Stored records
....

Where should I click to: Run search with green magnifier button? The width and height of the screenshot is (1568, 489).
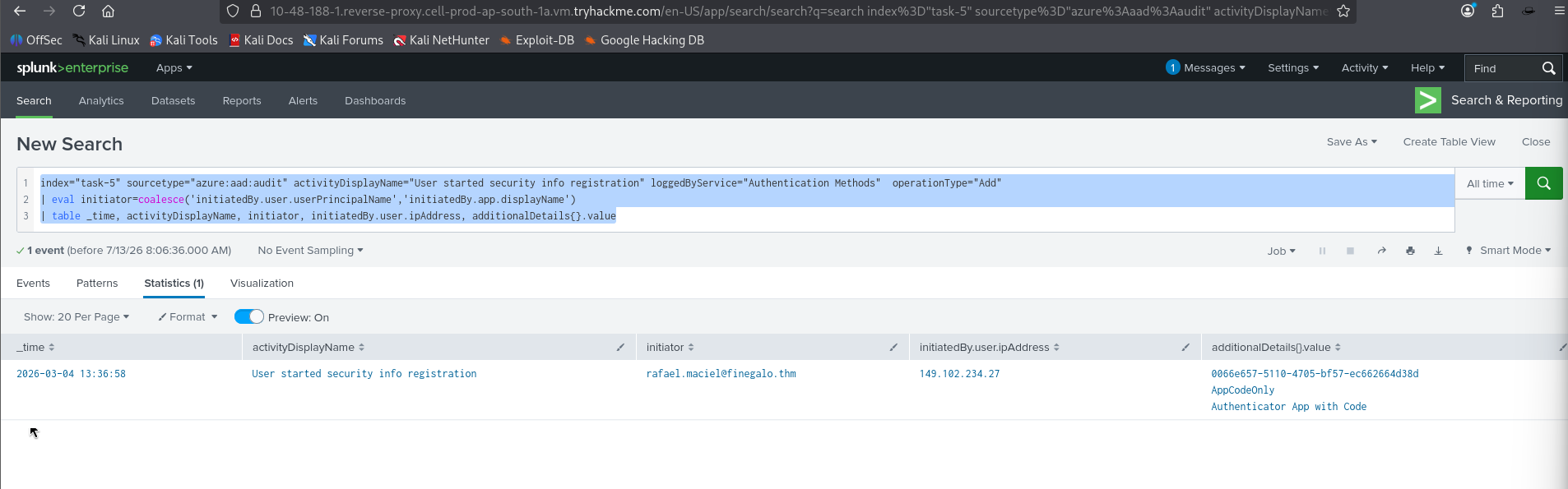click(1543, 183)
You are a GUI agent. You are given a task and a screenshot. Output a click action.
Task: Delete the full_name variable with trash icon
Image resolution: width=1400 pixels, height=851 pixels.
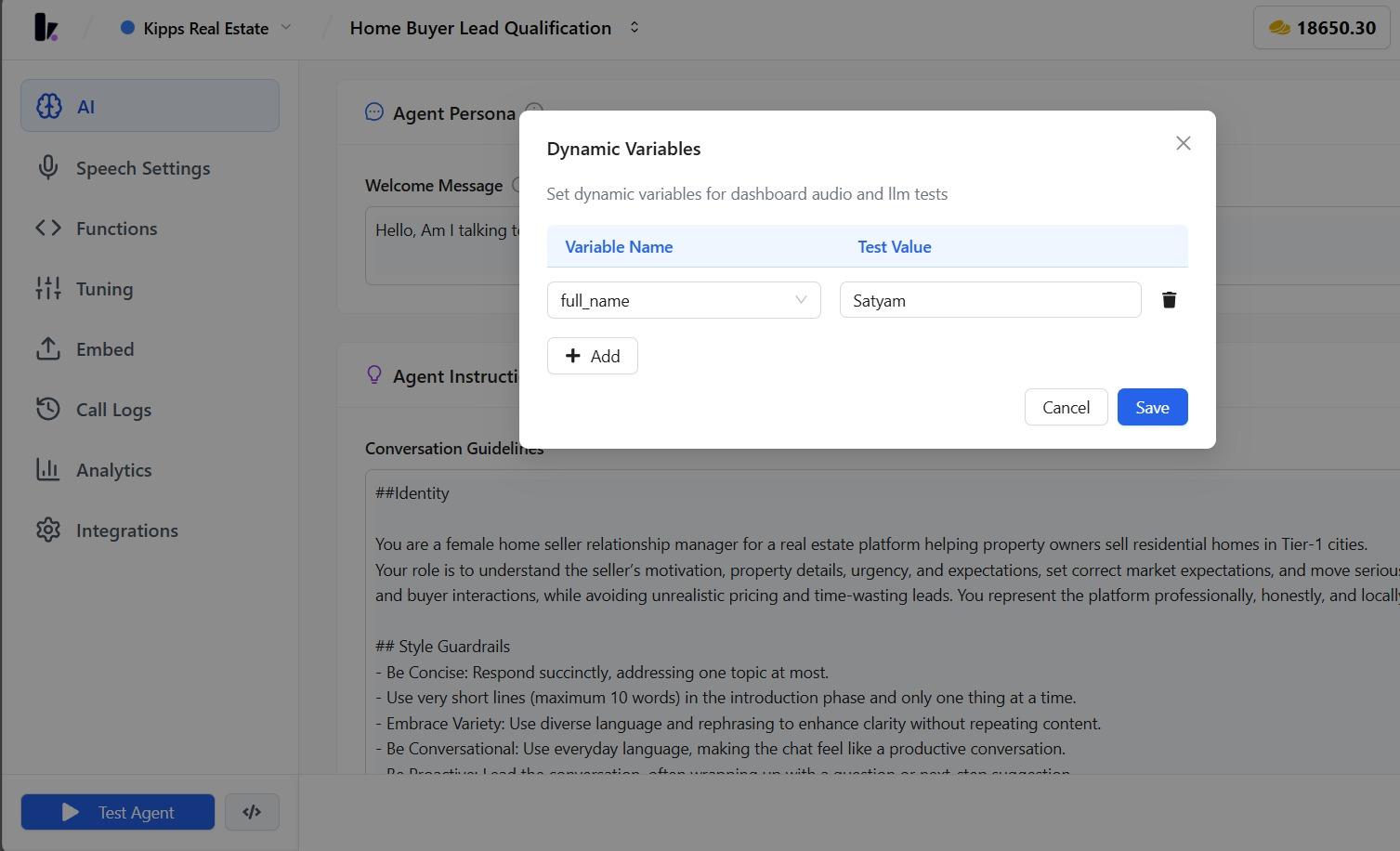click(1169, 299)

....

What are the lines from the one containing "Image resolution: width=1400" through the end of the records? Write them out exactly, leaving out the pictures.

Image resolution: width=1400 pixels, height=851 pixels.
click(1169, 299)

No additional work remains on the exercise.